PORTLAND, Ore. (KOIN) — Just inside the front doors of the Hair of the Dog Brewing Company on Portland’s Central Eastside is a photograph of Michael Olson with a quote on it: “What train?”
Michael always had a good attitude, owner Alan Sprints told KOIN 6 News. “Some people can get very upset about little things and I don’t think he was one of those people.”
The brewery is near train tracks and people complain about the train noise, he said. Michael “would always say, ‘What train?’ and so that’s the quote on the picture.”
Michael Olson started working as a dishwasher at Hair of the Dog and then became a server. “He quickly became a very popular person around here. He was very likable and lovable,” Sprints said.
He and Olson’s co-workers created the picture tribute to Olson after he was shockingly shot to death 5 years ago — a case that remains unsolved.
“It impacted everybody who worked here,” Sprints said. “Everybody was grieving and a lot of people are still suffering with it.”
Those people include Michael’s parents, Sandra and Jim Olson, who live in Florida. They spoke recently with KOIN 6 News by Skype.
“We’re very sad,” Sandra said. “It’s not something you get over as a parent. It’s always there. You just learn to live with it.”

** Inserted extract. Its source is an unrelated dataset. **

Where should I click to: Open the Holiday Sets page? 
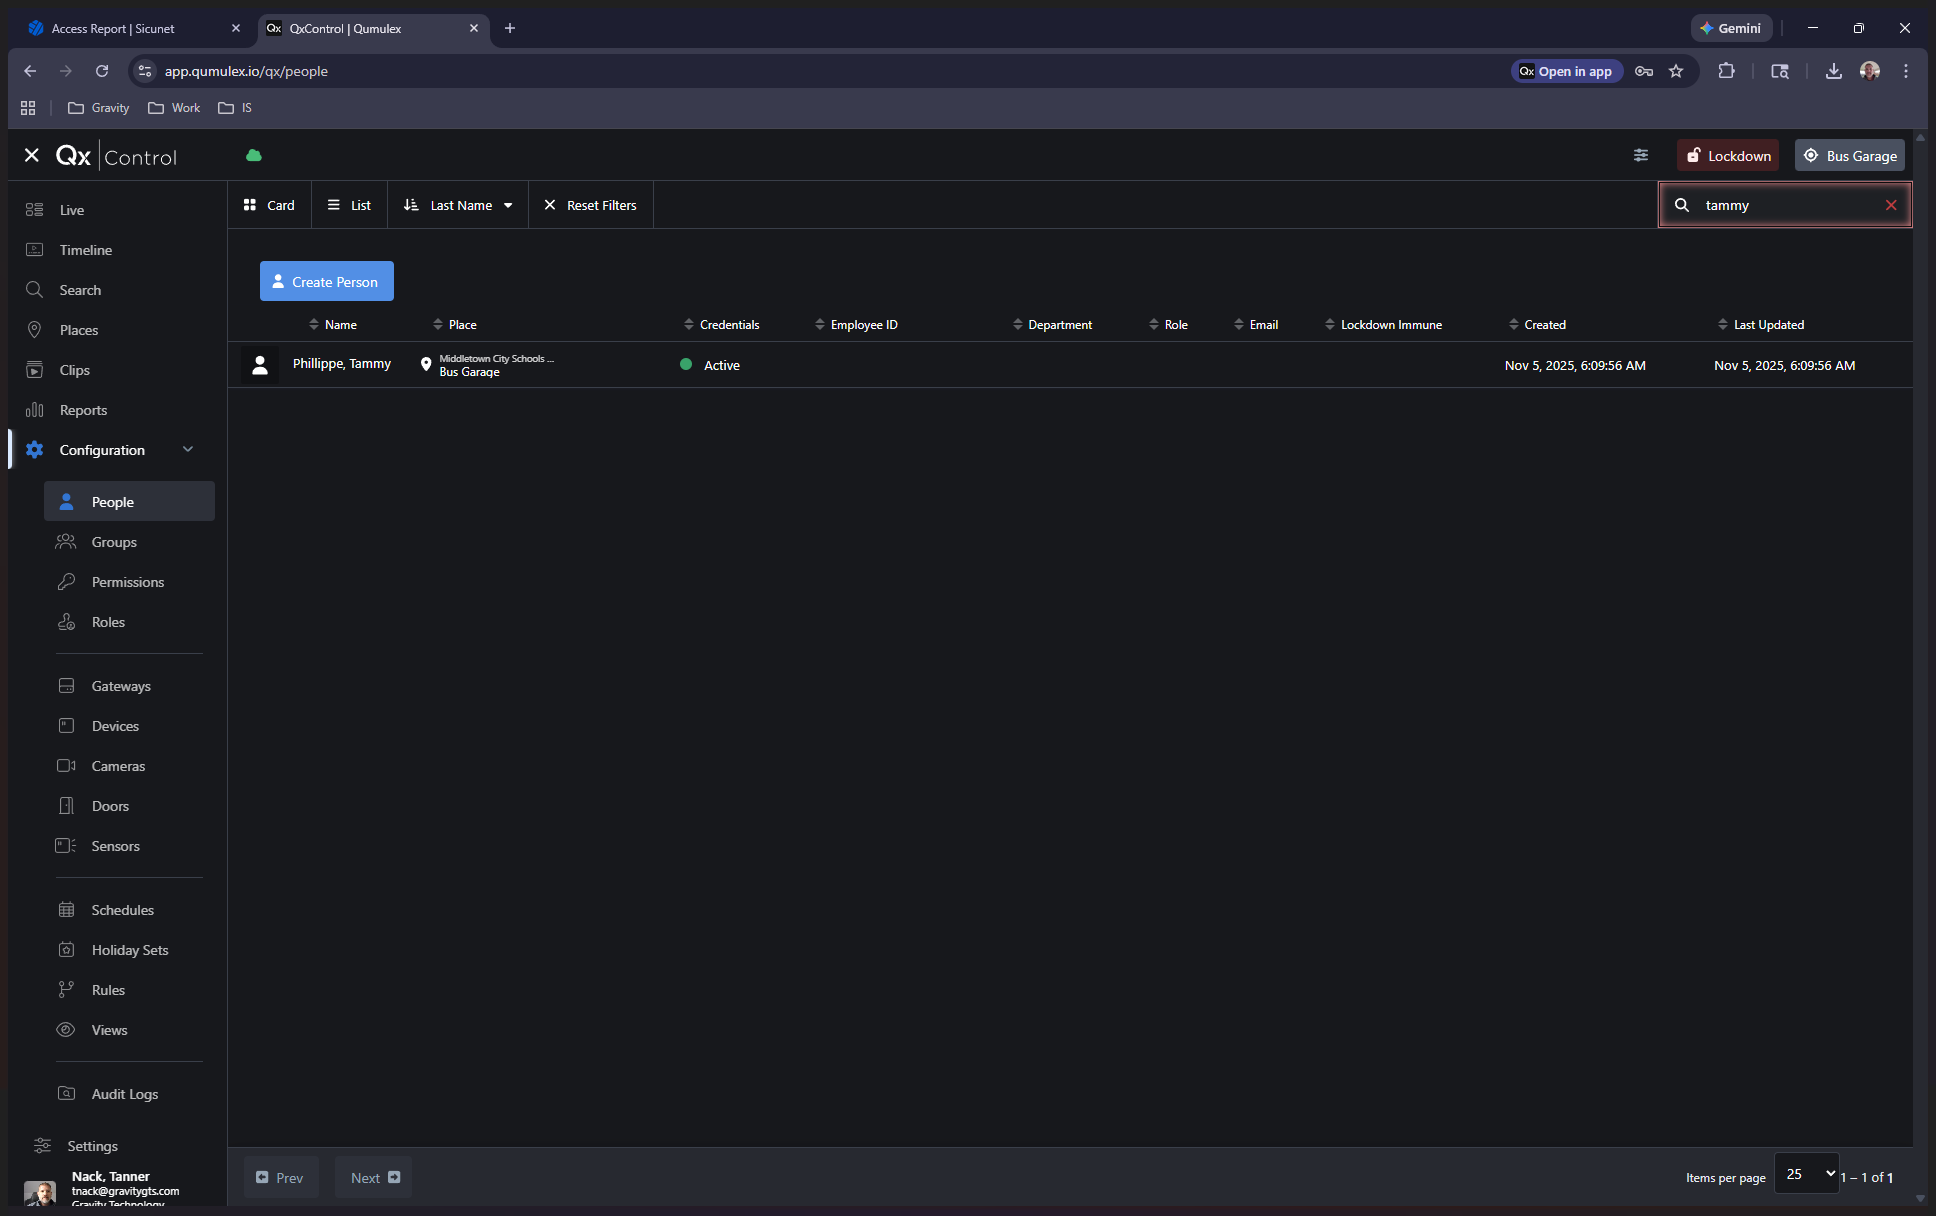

On November 8, Michael Olson would have turned 36.
The night Michael Olson was killed
On September 30, 2014, Michael sent a text to his parents: “Love you both a million. a billion. a non-number indicating lots and lotsitude.”
A little later he went to a bachelor party in Southeast Portland. “They ran out of beer so he made a beer run with his buddy,” Sandra said.
On their way back a car stopped and someone told them to hand over their beer, she said. “The boys said no.”
Just after 11 p.m., Portland police responded to a shooting along SE 52nd in the Woodstock neighborhood.
“One guy just reached up and shot Michael in the back of the head,” Sandra said. “Michael collapsed.”
The friend who was with Michael “ran for his life and thank goodness he survived,” she said.
Sandra also said police “determined Michael and the suspect had absolutely no relationship, that it was a random act of violence, which makes it difficult for police to pursue the case.”
Investigators released a sketch of the suspect, but no arrest in the case has ever been made.
“It was such a senseless act of violence. We’d like to know why,” Sandra said. “That’s one answer I would like to ask the person. Why? He wasn’t armed. He wasn’t going to harm you. Why?”
The text, the poetry, the plaque at the zoo
When Sandra realized Michael sent her that text a few hours before he was murdered, “that made it even more special.”
Michael was scheduled to visit his parents just 5 days later. “We had moved to Florida in April and he had never seen our house down here.”
Still, Michael’s parents said he would want his friends and family — including his brother and sister — to go on with their lives. So, they focus on the good times.
Michael moved to Portland around 2009. He worked at Hair of the Dog and did some bartending — and he loved Portland, they said.
“He was very funny and very smart,” Sandra said. “He was a very kind person. He was kind to his friends. Those were the kind of comments we got from people, too, so it wasn’t just our particular bias.”
He “loved to sing, both on key and off key,” she said. “He was a poet.”
There’s even a book of Michael’s poetry at Hair of the Dog Brewing Company compiled by his friends.
“It’s sold on Amazon. It’s not a best seller, but it’s on Amazon,” she said, laughing. “What’s important to me, one of his friends said to me, ‘Now I’ll always have Michael’s words.'”
Sprints said Michael loved animals, so they raised $20,000 for the education center at the Oregon Zoo. “There’s a little plaque there to remember Mikey’s life.”
And the year after he died, Sprints “gave all the employees jackets with his name on it.”
Family and friends also hope someone will speak up for Michael by giving information to police about his murder.
“It’s not going to bring Mikey back,” Alan Sprints said. “It doesn’t take away the grief. But, you know, it’s a little bit of justice if there is somebody who is actually held responsible for it.”
“The detective assures me the file is still on his desk and he just feels someday that we’ll have a breakthrough,” Sandra said. “Somebody has to know something. I mean, there was more than one person there, so someone knows something.”